Exercise directions. Exact copy, no pictures: restate each entry below word for word.

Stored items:
▬▬▬
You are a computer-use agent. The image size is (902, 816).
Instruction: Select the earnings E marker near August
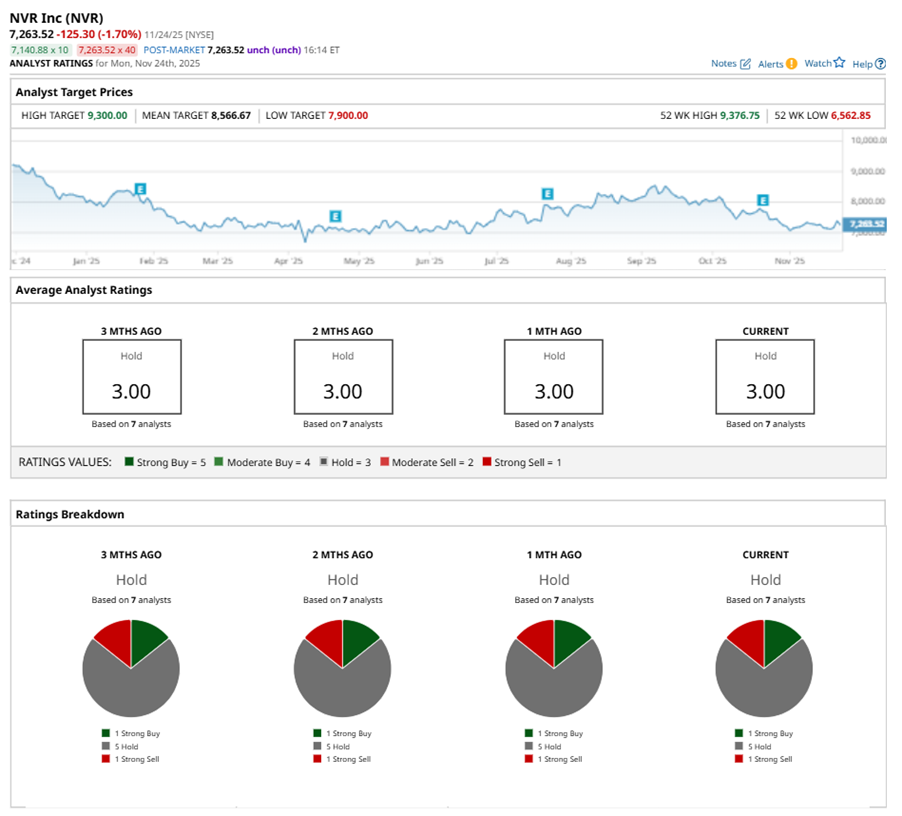point(547,193)
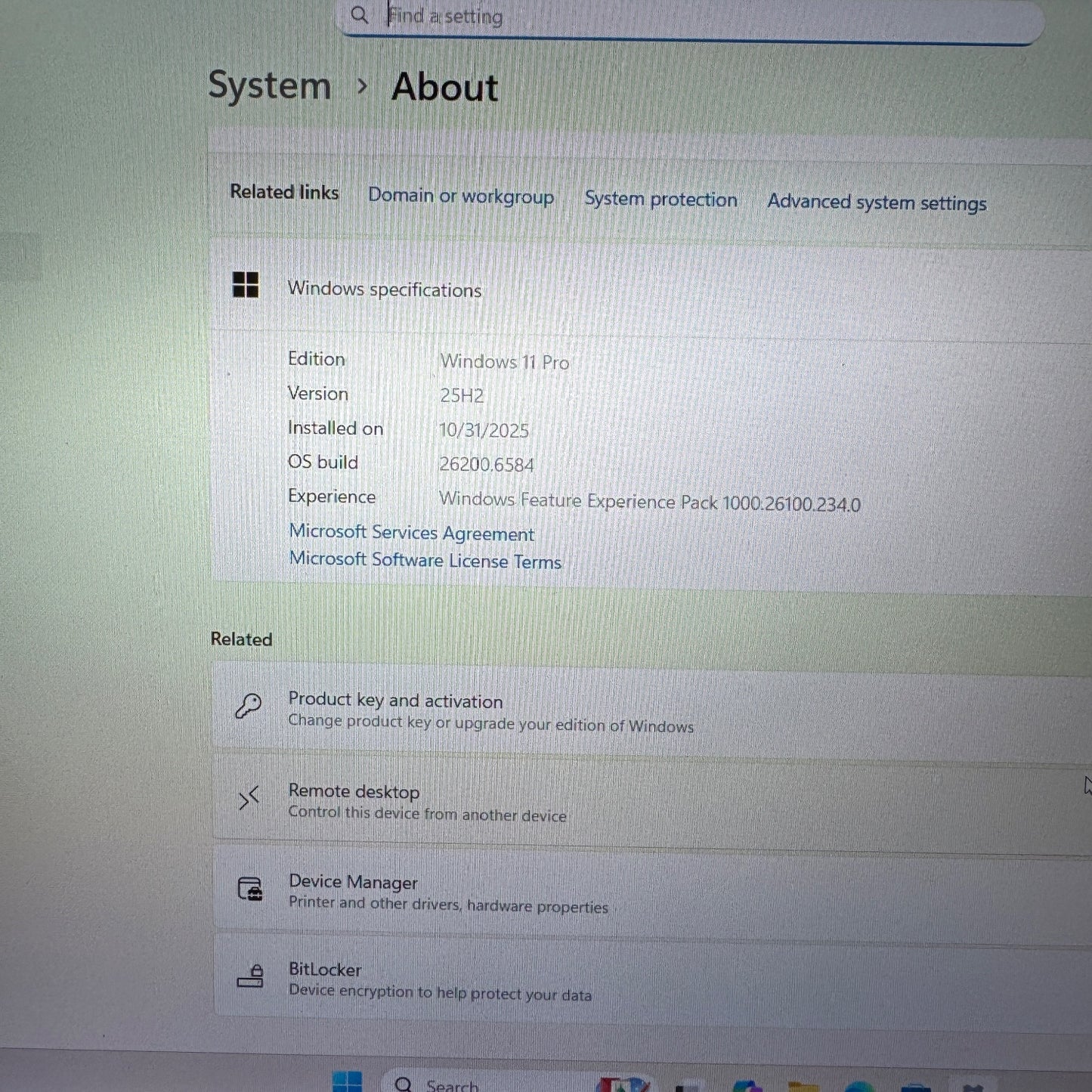
Task: Open the Windows Start button on taskbar
Action: (x=347, y=1082)
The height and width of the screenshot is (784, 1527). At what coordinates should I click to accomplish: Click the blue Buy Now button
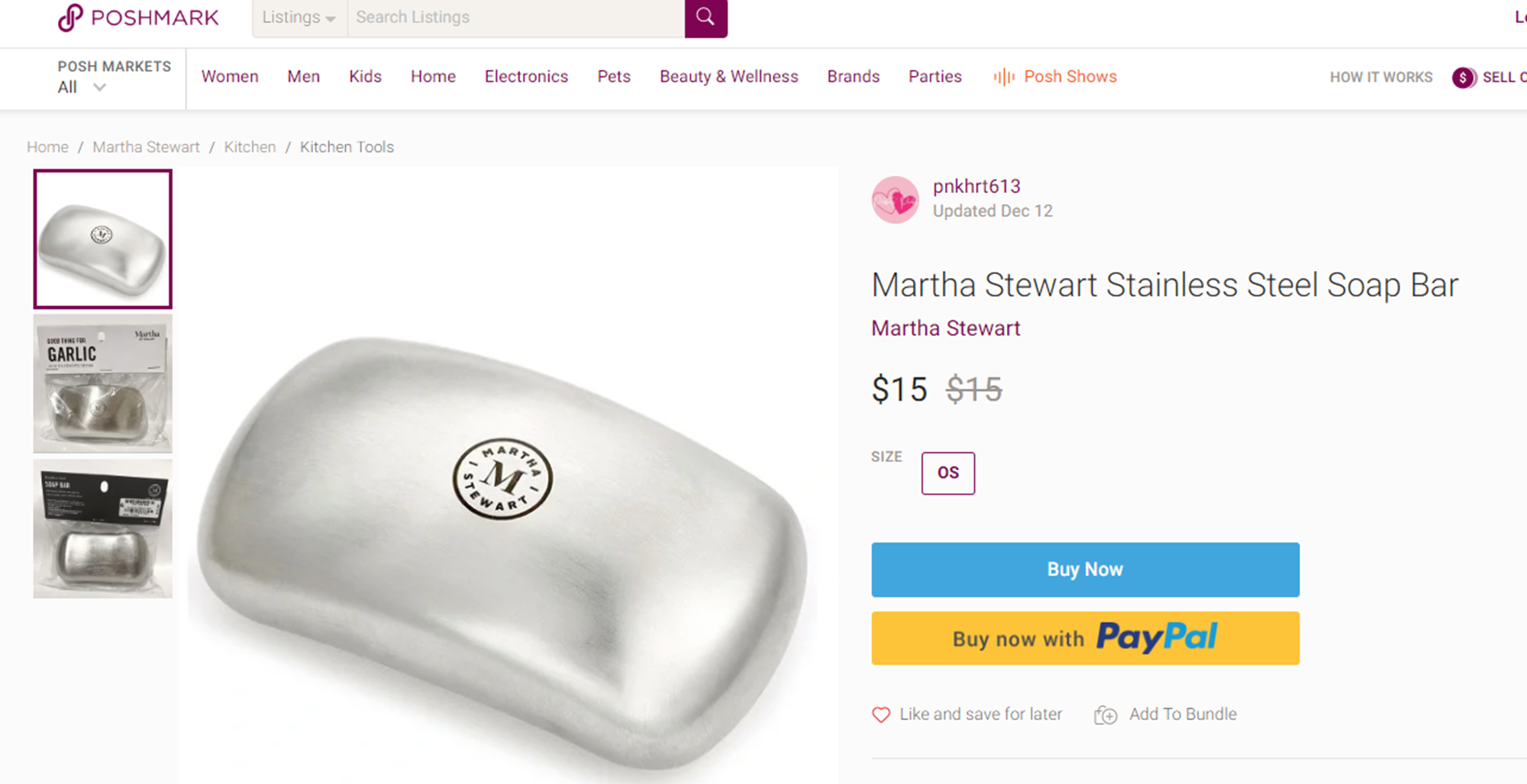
▬▬▬
Output of the task.
You are a computer-use agent. The image size is (902, 816).
Instruction: Select the earnings E marker near August
point(547,193)
Task: Open the Windows Start button on taskbar
Action: (x=347, y=1082)
The height and width of the screenshot is (784, 1527). At what coordinates should I click to accomplish: Click the blue Buy Now button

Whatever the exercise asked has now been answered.